I've looked at all the 5 star reviews of this with some incredulity, particularly from those who say they've read all Ms Davis' Falco novels; then had to go back and check I've not missed something because I am so polarized from those reviews I began to doubt I had read the same book. This may be "Next Generation", but it's nowhere near the quality of Marcus Didius Falco, to the degree I seriously began to wonder if Ms Davis was the sole author of the book, especially over the first 8 or so chapters. Tone, style, characterization, descriptive narrative... all fall well well short of the standard I have lazily taken for granted in any Falco novel from this wonderful author (and I've read every novel she's published). The humour is missing as well, replaced by an acerbic narration from Falco's daughter that is, at times, so male-prejudiced it's incredible. I found myself skipping beyond passages that endlessly seemed to portray men as either sexual predators, or incompetent, unintelligent boors, or career-ladder-climbing halfwits, or rich old lechers. Even Albia's "love flirtation", Andronicus, comes across as a man so unctuous he could squeeze through a drain pipe with ease.
I read the novel with a growing incredulity. I can't quite believe Ms Davis (who produced some of the finest Roman novels out there) has written some of this. Throw in the rabid anti-fox hunting side-line with the Ceres festival and the actual murder mystery fades into the background. Which is a shame, because it's actually pretty good and should be the core of the novel.
Here's some examples of the descriptions of the men in the book: "screwed as many altar boys as he was hoping for"; "a bunch of effete contractors were mincing around" ; "a male menace barged out into the street" ; "the shifty blaggard was all hemp tunics and chin stubble. Absolutely not my type."; "my client's husbands... run away with a bar girl. A piece with an ankle-chain"; "The surly man they called Tiberius"; "men with randy propositions are bad enough" ; "being driven mad by a barely literate bonehead trying to spell "self-defence"; "The man was straight, but indisputably a halfwit." ; "a typically rancid slum landlord"; " Art... can be used to thump the heads of any crass men who molest you." ; "he was a big bellied pompous type" ; "this gave the men [the vigiles] a hangdog, shabby air, they could often be seen lolling against a siphon engine... eating snacks and chatting up loose women". I could go on with dozens more examples... this book certainly does... but you can read it for yourselves. It left me agape. Not at all what I expect of the author.
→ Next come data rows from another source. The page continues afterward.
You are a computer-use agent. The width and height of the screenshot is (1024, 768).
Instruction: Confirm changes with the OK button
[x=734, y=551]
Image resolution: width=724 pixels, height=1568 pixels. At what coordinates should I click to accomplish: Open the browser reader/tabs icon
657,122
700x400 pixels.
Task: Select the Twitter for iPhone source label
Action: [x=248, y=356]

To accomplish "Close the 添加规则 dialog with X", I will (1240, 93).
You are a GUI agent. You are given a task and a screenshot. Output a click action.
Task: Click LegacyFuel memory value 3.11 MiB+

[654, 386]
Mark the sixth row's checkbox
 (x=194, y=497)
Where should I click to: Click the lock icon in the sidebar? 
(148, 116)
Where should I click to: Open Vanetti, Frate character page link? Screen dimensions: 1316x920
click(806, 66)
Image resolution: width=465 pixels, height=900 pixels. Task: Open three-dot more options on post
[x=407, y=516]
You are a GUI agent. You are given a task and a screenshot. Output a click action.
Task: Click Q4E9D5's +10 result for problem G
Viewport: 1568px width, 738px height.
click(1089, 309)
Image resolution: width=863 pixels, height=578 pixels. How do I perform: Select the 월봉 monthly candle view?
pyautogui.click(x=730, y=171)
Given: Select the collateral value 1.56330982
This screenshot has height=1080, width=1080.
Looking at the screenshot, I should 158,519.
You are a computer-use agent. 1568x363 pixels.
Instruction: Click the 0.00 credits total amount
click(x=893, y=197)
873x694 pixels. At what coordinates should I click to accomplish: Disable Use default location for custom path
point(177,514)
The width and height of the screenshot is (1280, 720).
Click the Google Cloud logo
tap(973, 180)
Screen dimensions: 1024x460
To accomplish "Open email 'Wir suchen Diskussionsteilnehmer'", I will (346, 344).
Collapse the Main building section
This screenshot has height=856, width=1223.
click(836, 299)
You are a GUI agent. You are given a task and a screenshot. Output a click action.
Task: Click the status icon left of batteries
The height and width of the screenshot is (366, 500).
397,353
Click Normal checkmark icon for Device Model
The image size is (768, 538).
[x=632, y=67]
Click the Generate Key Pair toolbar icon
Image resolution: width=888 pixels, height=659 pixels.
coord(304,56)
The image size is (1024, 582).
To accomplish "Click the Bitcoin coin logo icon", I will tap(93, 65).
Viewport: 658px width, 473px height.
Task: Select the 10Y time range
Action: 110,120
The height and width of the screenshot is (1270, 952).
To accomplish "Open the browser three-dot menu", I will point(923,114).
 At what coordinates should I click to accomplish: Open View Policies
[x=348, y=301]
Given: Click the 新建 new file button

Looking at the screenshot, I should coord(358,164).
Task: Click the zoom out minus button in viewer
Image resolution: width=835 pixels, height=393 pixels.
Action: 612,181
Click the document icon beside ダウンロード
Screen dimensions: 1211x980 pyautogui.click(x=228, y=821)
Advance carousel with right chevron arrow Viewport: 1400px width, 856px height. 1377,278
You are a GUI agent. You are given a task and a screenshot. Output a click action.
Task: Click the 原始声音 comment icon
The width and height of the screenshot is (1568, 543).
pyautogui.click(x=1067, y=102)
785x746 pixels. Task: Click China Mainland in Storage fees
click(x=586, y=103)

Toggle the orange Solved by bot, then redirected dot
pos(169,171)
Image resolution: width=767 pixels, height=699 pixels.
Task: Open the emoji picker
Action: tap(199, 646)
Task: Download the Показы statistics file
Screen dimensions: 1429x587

It's not all male-focused, this meiosis. Some female characters get it as well. The first corpse is described as: "Salvidia had had a heavy build, the kind of weight that arrives with the menopause", or "furious grannies hurling curses"; we get told the bath-house owner probably killed her husband because he was useless, that two female "lesbian gladiators" regularly preen themselves in the yard.
Enough. You can sense my disappointment.
That aside, the plot of the serial murders is well done and exactly what I expect of Lindsay Davis. I quite like the dour Tiberius, dislike Andronicus, got a real sense of the Aventine, bemoaned the lack of Marcus and Helena Justina in the book - yet got over it. The denouement was satisfying, the action plausible. Albia's character? Dislikeable. Which is a major problem given she's the main character. When Albia's not furiously denigrating people, she constantly musing over her own love-life, and whether to get together with Andronicus. All of which is a not very subtle author's attempt to point us away from what Andronicus really is. The effort to direct the reader to think one way about him is so over-laboured that you immediately suspect the opposite.
I also dislike all the references to Albia's deceased husband, Lentulus, as "Farm-Boy". Leave that description to "The Princess Bride". It's an iconic description no one else should be allowed to use.
So, my 2 star is a rating relative to Ms Davis' other books. It's probably a 3.5 star in the genre, but (and I hate to say this), Marcus Didius Falco would immensely disappointed in his step-daughter's attitude and first outing into the underworld of Rome. I'll read the next, and hope for some major changes.